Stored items
◇ ◇ ◇ ◇
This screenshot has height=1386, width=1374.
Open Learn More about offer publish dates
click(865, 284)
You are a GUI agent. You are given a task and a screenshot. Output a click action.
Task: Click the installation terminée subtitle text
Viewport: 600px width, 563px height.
◇ ◇ ◇ ◇
** WHAT TO WORK ON **
Lines in the data that include the word "height" should all be copied.

** EXERCISE RESULT **
This screenshot has height=1386, width=1374.
Viewport: 600px width, 563px height.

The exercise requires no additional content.